2015年 7月号
歯科医院経営を考える(454)
~経営の安定化と医療法人~
デンタル・マネジメント
コンサルティング
稲岡 勲
TV等で活躍している室井祐月氏が東京都女性歯科医師の会で講演し、日歯の大久保会長と対談している。大久保会長が「女性ならではの発想による意見で組織が変わる可能性についても期待している」と述べたのに対して、「組織の看板的な役割で入っている女性は、女の目から見れば単に男社会の中で上手くやっているだけという風に感じます。もし組織に女性を入れるならば、意見が言いやすいように半数近く女性にするか、女性から選ばれた女性を入れなければ本音の意見は出ないように思います」と厳しい意見を述べている。
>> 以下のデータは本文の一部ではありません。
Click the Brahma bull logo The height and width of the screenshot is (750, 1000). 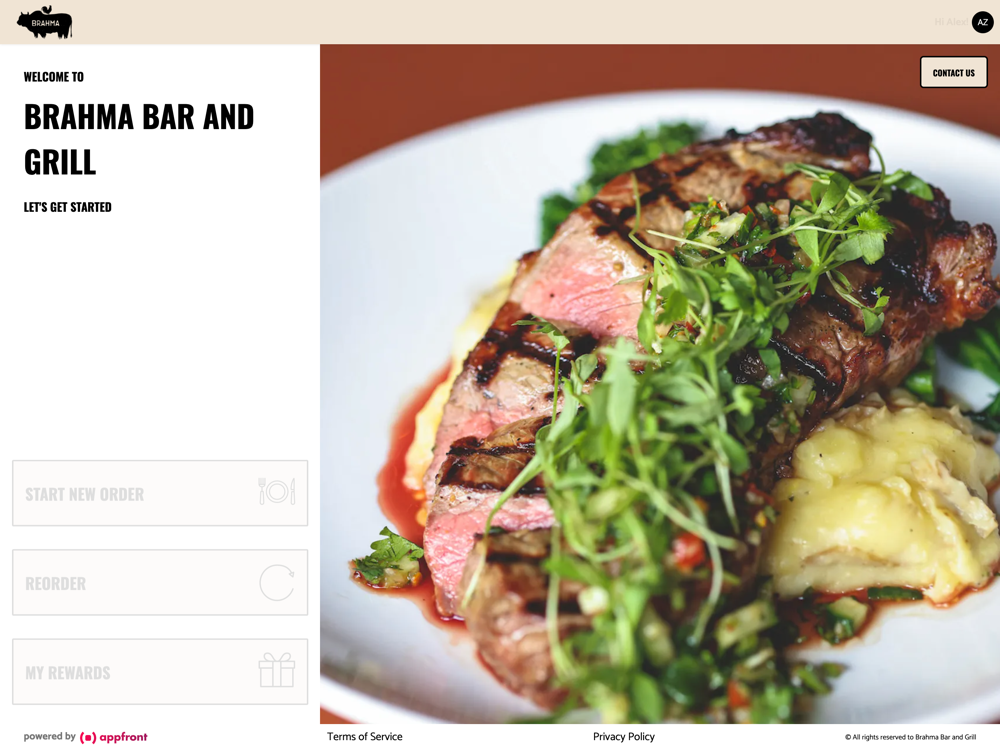pyautogui.click(x=45, y=22)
最近は国の政策においても女性の活用が叫ばれているが、本当に女性の社会進出を図るつもりならその程度のことは徹底して実行する必要があると思う。例えば主婦の収入に対する「年間103万円の壁」と言われる優遇税制は、厳しい見方をすれば働かない者の優遇であり、「頑張らなかった者勝ち」の制度だという意見もある。家庭の標準モデルが「夫と専業主婦と子供2人」だとしていることもおかしい。「夫婦共稼ぎで子供3人」をモデルとしてこの標準家庭を全ての面で優遇する制度に改めるべきではないか。先進国で少子化を克服したのは女性の社会進出を達成した国だということを銘記すべきだ。歯科医院にとっては衛生士、歯科助手、受付は全て女性であり、一見女性の論理が優先しているように見えるが、実態は個人事業で院長の意向が極めて強く反映されていて、その院長の思想に大きく左右されるのが実態である。
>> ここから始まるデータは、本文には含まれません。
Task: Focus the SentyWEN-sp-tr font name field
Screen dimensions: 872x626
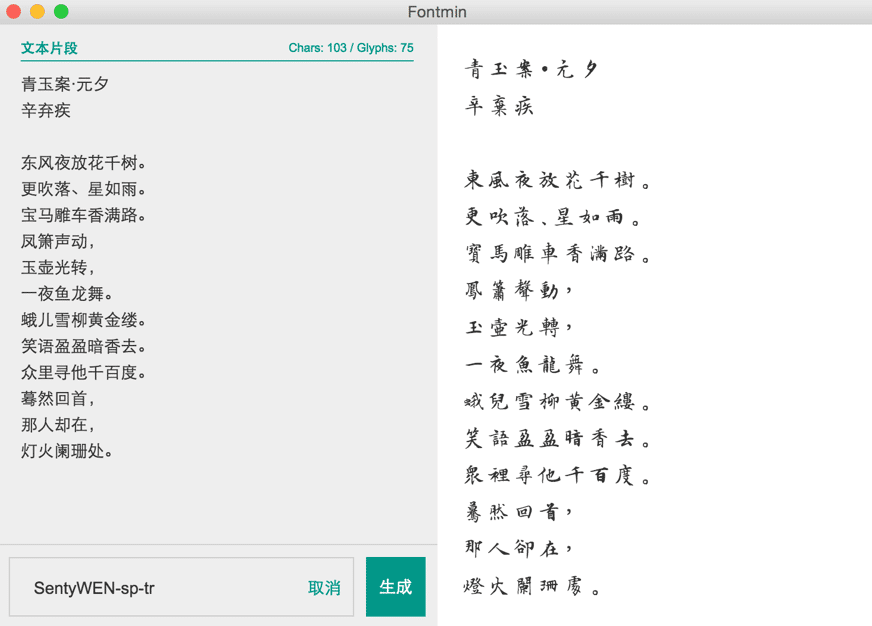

今後上記のような女性の社会進出が強くなってきた場合の歯科医院のマネジメントのありようも大きく変わるのではないか。例えば、有給休暇でも規定通り与えている医院はまだ少数ではないか。ましてやパートの有給までは手が出ていないと思う。今後は少子化が進み、若い女性の確保は極めて困難になる。産休、育休制度の導入は勿論、パートであっても労働保険加入を義務付け、安定した雇用体制を構築することが不可欠になる。ただ安心してお産ができ、安心して子育てができる。また健康なら65歳まで働ける、こうした従業員にとって安心のできる雇用体制を作ろうとする場合、どうしても経営にゆとりがなければ実行は難しく、歯科医師1人の個人事業では不可能にならざるを得ない。そういう意味からも歯科医師3~5人程度の歯科医院で法人化が大きな課題になると思う。以前は「節税」という切り札が法人化の目的であったと思う。しかし時代が変わり、今や患者にとっても、またスタッフにとっても安心のできる経営を目指すなら法人化を考えるべきである。しかも法人税率は25.9%から23.9%に引き下げられた。今後も国際競争の面から法人税率の引き下げの可能性が高いと思う。今後の歯科医院経営を考えた場合、雇用制度の維持安定、長期の経営の安定化を図る意味からも法人成りを真剣に考えるべきではないか。